**Trecho do texto**
=-=-=

Os endopoints primários incluíram a determinação da segurança e tolerabilidade de ALLO-715 e o perfil de segurança do regime de linfodepleção contendo ALLO-647. Todos os 43 pacientes relataram pelo menos um evento adverso (EA), com 88% dos pacientes tendo EAs de grau ≥3. Os EAs mais frequentes foram neutropenia em 69,8%, anemia em 55,8% e trombocitopenia em 51,2%. Foram relatadas 10 mortes durante o estudo após a administração de ALLO-775, das quais sete foram relacionadas à progressão da doença e três a casos de infecções de grau 5: pneumonia fúngica, hepatite adenoviral e sepse. Ainda, ocorreram infecções em 53,5% dos pacientes com 23,3% dos pacientes apresentando uma infecção de grau ≥3. A síndrome de liberação de citocinas (SLC) ocorreu em 24 (55,8%) pacientes, com mais casos de SLC sendo relatados em doses mais altas de ALLO-715. Em 27 pacientes que receberam DL3, 19 (70%) apresentaram SLC. Todas as ocorrências de SLC foram de grau 1 ou 2, exceto para um paciente DL3 que apresentou SLC de grau 3. Foram identificados eventos de potencial neurotoxicidade em 6 (14%) pacientes, sendo 2 (5%) eventos concomitantes com a SLC. Todos os casos foram de grau 1 ou 2 e nenhum paciente recebeu esteroides para eventos de neurotoxicidade. As reações relacionadas à infusão de ALLO-647 foram observadas em 12 (28%) pacientes, com todos os eventos sendo de grau 1 ou 2.

=-=-=

**Tarefa a realizar**
Retome, por favor, o trecho sobre a segurança de ALLO-715 e escreva a continuação logo após a última frase.

Registros de um conjunto de dados:

=-=-=

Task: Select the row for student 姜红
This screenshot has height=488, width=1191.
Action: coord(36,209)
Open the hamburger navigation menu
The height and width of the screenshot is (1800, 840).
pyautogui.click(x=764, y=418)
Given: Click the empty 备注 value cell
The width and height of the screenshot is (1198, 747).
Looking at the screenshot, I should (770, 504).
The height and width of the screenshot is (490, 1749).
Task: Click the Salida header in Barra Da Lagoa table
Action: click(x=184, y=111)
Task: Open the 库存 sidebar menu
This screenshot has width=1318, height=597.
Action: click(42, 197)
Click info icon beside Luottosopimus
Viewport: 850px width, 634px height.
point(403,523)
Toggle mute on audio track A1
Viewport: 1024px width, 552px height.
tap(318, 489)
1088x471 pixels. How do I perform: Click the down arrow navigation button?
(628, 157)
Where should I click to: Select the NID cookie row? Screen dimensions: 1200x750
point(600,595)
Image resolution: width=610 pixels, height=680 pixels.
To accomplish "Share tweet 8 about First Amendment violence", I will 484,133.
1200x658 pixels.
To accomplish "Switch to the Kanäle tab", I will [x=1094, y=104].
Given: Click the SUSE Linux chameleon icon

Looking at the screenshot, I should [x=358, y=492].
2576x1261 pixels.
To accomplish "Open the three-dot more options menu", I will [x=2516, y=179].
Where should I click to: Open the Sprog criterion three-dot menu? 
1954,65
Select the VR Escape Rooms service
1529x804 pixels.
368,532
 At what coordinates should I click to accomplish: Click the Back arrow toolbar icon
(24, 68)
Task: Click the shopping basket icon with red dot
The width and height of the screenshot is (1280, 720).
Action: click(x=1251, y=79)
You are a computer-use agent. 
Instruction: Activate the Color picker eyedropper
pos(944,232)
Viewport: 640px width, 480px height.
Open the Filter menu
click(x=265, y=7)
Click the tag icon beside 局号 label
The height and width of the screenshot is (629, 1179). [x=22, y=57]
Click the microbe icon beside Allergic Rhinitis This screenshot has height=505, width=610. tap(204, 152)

=-=-=

**Área de resposta**
Os principais endpoints secundários foram a taxa de resposta e a duração da resposta. Em um acompanhamento médio de 10,2 meses (IC95%: 3,8 – não alcançado), 24 de 43 pacientes (55,8%; IC95%: 39,9 – 70,9) apresentaram uma resposta, com 15 pacientes (34,9%) experimentando uma resposta parcial muito boa ou melhor. As respostas não foram observadas em pacientes recebendo DL1; 2 de 7 pacientes recebendo DL2 (28,6%), 19 de 27 pacientes recebendo DL3 (70%) e 3 de 6 pacientes recebendo DL4 (50%). Entre os pacientes tratados com 320×106 células CAR-T+ e um regime de linfodepleção baseado em fludarabina, ciclofosfamida e ALLO-647 (n = 24), 17 (70,8%) tiveram uma resposta incluindo 11 (45,8%) com resposta parcial muito boa ou melhor e 6 (25%) com uma resposta completa/resposta completa rigorosa. A duração mediana da resposta foi de 8,3 meses.
Sendo assim, os autores concluem que o ALLO-715 é a primeira terapia alogênica de células CAR T para mieloma e esses resultados iniciais do estudo UNIVERSAL fornecem evidências de viabilidade, segurança e eficácia para essa terapia celular pronta para uso como um tratamento potencial para pacientes com MM.
Referência:
1 – MAILANKODY, Sham et al. Allogeneic BCMA-targeting CAR T cells in relapsed/refractory multiple myeloma: phase 1 UNIVERSAL trial interim results. Nature Medicine, v. 29, n. 2, p. 422-429, 2023.